▸ Request
Update the material from the line that has "You are a computer-use agent. The height" through the line that has "Action: 604,19" by changing "Instruction" to "Goal", keeping everything else the same. Return only those lines.

▸ Entries provided

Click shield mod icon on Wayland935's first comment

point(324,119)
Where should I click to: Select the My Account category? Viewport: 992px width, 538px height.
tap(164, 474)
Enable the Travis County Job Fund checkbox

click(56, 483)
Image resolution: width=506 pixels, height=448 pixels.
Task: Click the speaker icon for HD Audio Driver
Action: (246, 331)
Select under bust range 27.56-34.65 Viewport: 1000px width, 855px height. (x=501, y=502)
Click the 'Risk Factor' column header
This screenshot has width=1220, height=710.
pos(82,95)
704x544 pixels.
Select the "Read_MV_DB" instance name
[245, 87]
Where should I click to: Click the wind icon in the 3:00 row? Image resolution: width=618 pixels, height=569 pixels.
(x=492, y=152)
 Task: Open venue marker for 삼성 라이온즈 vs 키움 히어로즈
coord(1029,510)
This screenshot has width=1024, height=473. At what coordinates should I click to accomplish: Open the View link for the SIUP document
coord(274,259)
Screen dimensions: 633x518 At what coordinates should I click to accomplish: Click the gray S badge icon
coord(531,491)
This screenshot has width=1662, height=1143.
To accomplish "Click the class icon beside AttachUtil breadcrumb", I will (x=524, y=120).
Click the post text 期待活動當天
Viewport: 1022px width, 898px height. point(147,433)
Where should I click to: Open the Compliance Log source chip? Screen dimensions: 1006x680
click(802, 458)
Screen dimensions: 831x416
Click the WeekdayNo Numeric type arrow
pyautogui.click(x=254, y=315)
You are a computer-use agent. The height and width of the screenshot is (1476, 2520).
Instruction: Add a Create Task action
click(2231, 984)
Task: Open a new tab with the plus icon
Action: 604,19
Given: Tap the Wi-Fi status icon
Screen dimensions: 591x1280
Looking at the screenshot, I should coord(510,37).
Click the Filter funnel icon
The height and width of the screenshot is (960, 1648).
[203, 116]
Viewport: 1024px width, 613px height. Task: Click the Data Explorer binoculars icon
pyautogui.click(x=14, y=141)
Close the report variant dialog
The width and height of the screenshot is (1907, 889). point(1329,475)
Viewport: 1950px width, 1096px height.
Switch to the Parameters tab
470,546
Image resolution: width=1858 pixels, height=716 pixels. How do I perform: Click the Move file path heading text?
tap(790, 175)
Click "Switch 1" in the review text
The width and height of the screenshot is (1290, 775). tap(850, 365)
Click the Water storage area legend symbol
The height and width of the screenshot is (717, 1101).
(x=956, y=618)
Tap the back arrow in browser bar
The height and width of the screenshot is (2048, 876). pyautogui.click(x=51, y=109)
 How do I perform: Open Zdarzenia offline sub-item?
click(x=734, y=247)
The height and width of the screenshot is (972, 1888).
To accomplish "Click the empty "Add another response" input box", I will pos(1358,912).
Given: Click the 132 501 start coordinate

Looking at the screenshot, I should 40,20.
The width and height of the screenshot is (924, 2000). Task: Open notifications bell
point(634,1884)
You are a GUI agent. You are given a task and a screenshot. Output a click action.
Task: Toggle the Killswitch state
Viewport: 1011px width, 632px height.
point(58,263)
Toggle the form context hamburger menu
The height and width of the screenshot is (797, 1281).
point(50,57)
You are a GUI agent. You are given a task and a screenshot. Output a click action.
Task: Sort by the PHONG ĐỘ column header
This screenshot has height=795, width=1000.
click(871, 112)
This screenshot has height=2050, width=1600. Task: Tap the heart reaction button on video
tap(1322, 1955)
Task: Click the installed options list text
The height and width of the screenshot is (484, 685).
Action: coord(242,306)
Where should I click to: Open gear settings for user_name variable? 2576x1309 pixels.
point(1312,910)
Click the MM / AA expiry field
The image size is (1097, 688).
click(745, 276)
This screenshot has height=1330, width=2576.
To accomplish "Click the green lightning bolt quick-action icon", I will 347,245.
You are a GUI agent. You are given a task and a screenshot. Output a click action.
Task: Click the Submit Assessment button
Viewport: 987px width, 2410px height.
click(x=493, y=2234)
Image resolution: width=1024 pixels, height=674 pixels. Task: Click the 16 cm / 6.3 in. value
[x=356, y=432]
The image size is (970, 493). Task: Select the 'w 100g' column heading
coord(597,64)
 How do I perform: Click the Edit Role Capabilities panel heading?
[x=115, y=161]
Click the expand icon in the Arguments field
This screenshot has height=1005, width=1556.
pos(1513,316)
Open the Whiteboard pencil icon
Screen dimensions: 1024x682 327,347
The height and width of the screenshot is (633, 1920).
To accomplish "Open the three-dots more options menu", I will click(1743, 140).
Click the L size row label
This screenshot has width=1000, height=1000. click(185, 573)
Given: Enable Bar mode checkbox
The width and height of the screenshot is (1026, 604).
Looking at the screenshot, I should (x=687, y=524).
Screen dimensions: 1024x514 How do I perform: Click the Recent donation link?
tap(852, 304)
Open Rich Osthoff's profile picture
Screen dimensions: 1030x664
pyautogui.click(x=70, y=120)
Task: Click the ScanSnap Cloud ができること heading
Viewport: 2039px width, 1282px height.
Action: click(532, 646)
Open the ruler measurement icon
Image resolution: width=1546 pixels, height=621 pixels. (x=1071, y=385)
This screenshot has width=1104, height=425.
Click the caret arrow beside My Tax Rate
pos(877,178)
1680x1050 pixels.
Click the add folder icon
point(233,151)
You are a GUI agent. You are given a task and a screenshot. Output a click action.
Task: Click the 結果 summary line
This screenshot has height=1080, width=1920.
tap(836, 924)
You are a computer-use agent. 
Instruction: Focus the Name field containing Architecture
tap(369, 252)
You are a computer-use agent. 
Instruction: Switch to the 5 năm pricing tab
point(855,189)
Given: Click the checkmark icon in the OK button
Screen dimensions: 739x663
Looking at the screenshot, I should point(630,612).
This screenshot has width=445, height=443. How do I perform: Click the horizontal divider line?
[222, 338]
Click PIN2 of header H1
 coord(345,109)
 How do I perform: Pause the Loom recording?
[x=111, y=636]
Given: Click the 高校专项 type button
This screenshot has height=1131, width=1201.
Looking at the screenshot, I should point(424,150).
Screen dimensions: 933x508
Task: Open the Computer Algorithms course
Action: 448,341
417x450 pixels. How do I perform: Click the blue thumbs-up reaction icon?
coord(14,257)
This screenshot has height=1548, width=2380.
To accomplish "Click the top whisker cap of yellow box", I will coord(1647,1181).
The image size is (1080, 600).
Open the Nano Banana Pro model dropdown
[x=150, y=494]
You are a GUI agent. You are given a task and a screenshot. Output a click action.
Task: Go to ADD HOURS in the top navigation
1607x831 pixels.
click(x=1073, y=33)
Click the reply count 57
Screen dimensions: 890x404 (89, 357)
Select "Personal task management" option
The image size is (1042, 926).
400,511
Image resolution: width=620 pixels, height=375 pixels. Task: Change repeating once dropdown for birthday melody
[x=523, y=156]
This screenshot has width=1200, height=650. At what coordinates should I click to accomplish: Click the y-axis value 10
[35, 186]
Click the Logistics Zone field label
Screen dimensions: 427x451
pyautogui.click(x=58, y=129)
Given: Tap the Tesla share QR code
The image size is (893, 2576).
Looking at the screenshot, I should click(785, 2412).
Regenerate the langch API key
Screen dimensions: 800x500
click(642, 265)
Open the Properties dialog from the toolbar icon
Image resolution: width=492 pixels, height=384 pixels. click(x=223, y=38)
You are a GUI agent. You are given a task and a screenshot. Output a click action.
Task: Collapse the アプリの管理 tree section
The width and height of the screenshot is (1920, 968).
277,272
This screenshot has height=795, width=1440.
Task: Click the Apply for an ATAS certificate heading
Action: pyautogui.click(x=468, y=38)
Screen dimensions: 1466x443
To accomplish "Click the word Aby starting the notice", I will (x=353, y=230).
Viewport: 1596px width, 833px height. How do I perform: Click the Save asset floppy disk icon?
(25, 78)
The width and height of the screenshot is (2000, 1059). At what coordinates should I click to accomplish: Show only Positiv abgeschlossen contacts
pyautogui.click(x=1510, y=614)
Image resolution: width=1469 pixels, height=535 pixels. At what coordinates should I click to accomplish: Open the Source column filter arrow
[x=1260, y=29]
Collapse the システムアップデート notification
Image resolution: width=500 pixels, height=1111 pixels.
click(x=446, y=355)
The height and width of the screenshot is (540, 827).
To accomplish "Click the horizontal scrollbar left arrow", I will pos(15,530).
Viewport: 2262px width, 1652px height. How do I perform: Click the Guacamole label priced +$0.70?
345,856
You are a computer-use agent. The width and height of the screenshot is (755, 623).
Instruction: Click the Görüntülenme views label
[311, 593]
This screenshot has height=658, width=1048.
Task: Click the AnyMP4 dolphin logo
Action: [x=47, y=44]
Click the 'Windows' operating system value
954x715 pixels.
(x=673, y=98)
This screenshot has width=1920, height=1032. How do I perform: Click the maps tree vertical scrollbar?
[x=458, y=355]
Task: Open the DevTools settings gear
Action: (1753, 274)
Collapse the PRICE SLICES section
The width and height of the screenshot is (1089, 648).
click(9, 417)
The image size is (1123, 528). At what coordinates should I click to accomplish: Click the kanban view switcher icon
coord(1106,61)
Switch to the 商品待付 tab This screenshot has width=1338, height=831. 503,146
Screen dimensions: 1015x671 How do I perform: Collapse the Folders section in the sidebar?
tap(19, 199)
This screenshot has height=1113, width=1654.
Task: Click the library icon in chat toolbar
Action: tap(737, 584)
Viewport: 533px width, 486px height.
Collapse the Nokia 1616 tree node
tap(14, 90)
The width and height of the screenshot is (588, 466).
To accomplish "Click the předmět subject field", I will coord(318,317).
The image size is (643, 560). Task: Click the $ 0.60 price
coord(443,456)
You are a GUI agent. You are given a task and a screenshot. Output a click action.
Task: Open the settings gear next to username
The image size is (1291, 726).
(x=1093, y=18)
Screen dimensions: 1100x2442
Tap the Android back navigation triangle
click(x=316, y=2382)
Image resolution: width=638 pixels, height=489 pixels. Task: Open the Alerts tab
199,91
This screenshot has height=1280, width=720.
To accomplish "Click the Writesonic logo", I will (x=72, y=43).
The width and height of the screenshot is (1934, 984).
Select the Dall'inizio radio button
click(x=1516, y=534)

▸ The reply
You are a computer-use agent. The height and width of the screenshot is (1476, 2520).
Goal: Add a Create Task action
click(2231, 984)
Task: Open a new tab with the plus icon
Action: 604,19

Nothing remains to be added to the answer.